Detecting Mutations by eBWT

TL;DR

This paper introduces a theoretical framework for how the extended Burrows-Wheeler Transform (eBWT) clusters DNA sequence copies, enabling efficient, alignment-free SNP detection with higher precision and lower coverage requirements.

Contribution

The paper develops a novel theory predicting nucleotide clustering in eBWT and presents a new SNP discovery method leveraging this theory, improving accuracy and efficiency.

Findings

SNPs are effectively clustered in the eBWT of read collections.

The proposed method requires less coverage than existing tools.

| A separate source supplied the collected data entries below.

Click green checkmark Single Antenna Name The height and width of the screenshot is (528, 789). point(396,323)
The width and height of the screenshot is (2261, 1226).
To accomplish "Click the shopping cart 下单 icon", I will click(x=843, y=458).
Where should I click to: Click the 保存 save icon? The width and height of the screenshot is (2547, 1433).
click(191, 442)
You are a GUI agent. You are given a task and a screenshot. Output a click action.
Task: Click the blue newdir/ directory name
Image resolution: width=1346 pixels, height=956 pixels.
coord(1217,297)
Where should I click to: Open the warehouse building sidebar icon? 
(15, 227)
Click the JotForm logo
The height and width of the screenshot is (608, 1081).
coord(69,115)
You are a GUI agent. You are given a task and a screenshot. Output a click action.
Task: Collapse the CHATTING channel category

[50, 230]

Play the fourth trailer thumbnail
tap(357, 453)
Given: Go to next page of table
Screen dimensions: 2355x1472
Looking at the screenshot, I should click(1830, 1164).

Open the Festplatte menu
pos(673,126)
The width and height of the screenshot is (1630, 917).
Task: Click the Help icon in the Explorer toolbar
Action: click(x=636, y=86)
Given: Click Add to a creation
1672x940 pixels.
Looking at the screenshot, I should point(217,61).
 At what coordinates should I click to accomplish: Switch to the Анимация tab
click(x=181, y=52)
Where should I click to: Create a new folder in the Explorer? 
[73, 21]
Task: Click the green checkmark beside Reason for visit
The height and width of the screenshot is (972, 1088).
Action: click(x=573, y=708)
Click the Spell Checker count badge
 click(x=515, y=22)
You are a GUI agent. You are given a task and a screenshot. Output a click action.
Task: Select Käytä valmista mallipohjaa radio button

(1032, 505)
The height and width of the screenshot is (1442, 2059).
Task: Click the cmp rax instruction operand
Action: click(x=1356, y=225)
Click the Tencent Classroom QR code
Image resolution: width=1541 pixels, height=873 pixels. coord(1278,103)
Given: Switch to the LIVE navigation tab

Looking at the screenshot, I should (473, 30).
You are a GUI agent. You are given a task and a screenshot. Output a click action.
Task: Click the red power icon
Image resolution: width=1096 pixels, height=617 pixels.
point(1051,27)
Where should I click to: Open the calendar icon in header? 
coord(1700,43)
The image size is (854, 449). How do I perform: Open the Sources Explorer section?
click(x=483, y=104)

Preliminary results show improved precision and sensitivity.

Abstract

In this paper we develop a theory describing how the extended Burrows-Wheeler Transform (eBWT) of a collection of DNA fragments tends to cluster together the copies of nucleotides sequenced from a genome G. Our theory accurately predicts how many copies of any nucleotide are expected inside each such cluster, and how an elegant and precise LCP array based procedure can locate these clusters in the eBWT. Our findings are very general and can be applied to a wide range of different problems. In this paper, we consider the case of alignment-free and reference-free SNPs discovery in multiple collections of reads. We note that, in accordance with our theoretical results, SNPs are clustered in the eBWT of the reads collection, and we develop a tool finding SNPs with a simple scan of the eBWT and LCP arrays. Preliminary results show that our method requires much less coverage than state-of-the-art tools while drastically improving precision and sensitivity.